- [Prompt]
After locating the line that contains "1276x763 pixels. Task: Click", output that line and each one following it, exactly, to the end of the entries. No pictures.

- [Data records]
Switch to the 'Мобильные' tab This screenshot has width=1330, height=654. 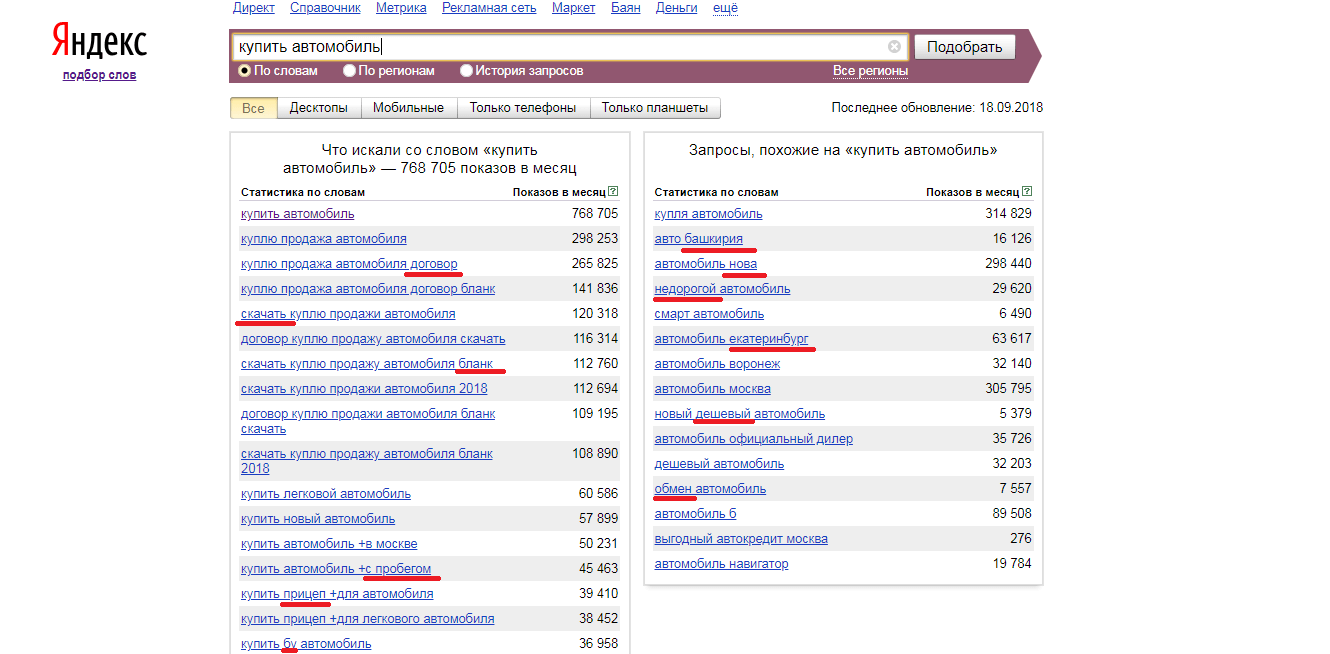click(x=408, y=108)
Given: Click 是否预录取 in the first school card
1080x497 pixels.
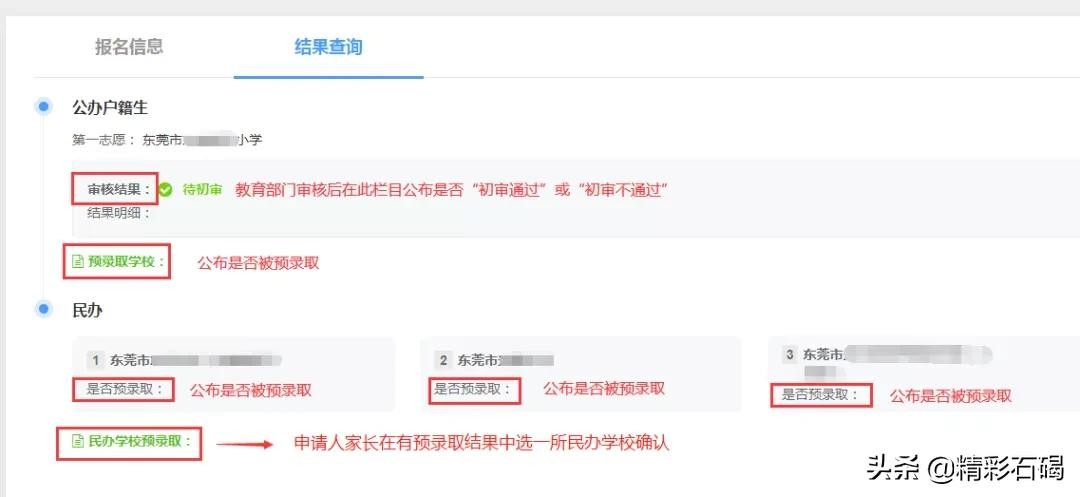Looking at the screenshot, I should click(x=124, y=390).
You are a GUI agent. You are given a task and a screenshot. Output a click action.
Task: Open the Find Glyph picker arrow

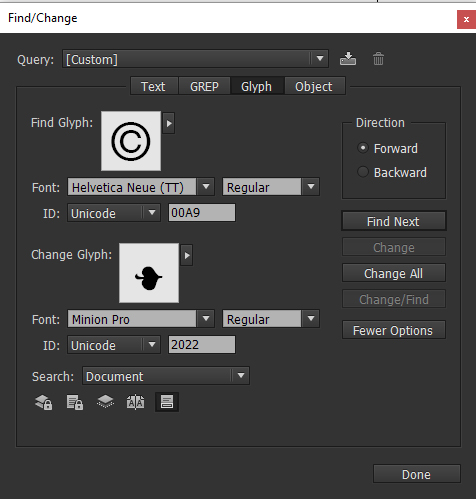(169, 123)
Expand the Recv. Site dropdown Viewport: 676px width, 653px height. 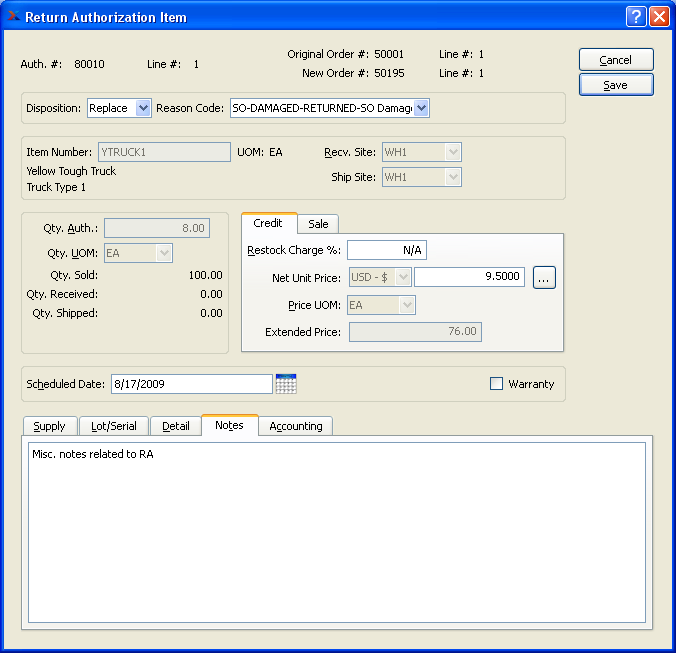point(452,152)
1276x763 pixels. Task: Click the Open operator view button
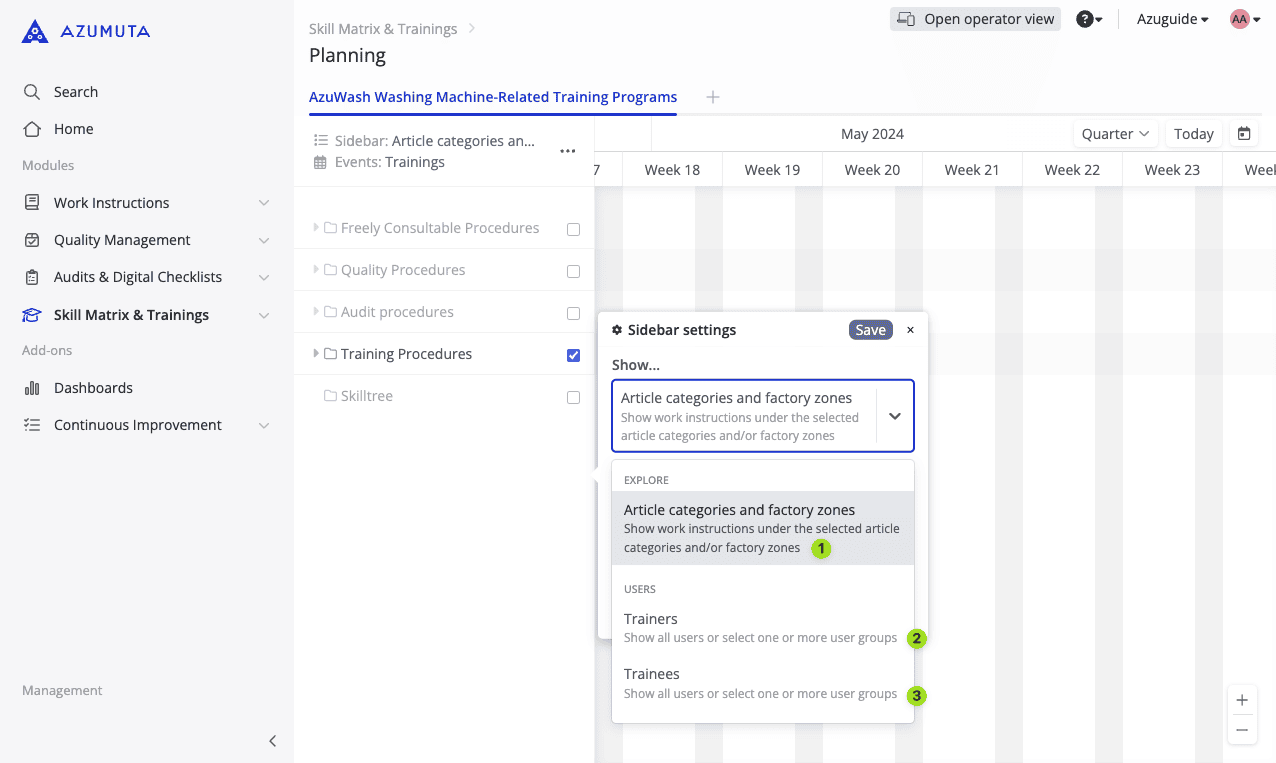[974, 18]

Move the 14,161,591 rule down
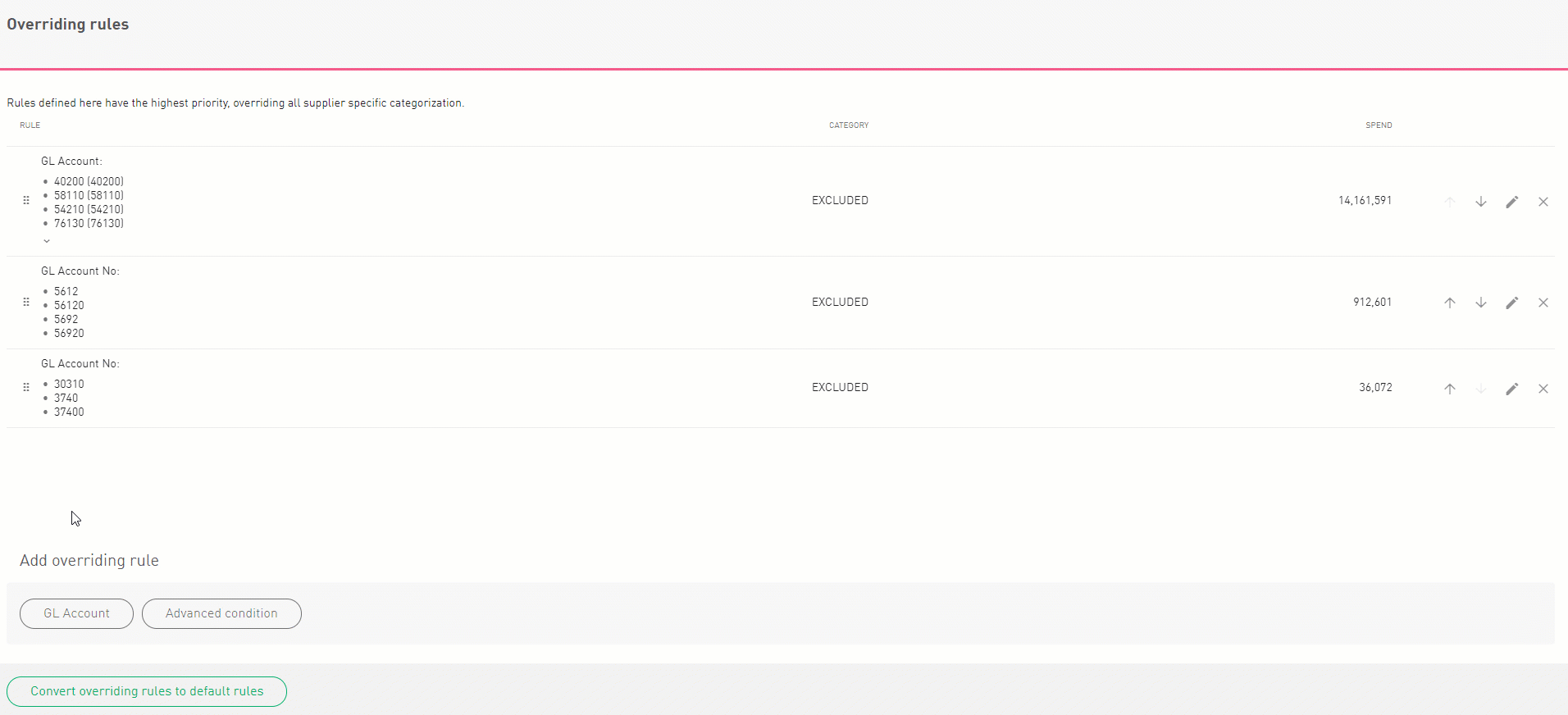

- [Solution]
1276x763 pixels. Task: Click the Open operator view button
[974, 18]

Move the 14,161,591 rule down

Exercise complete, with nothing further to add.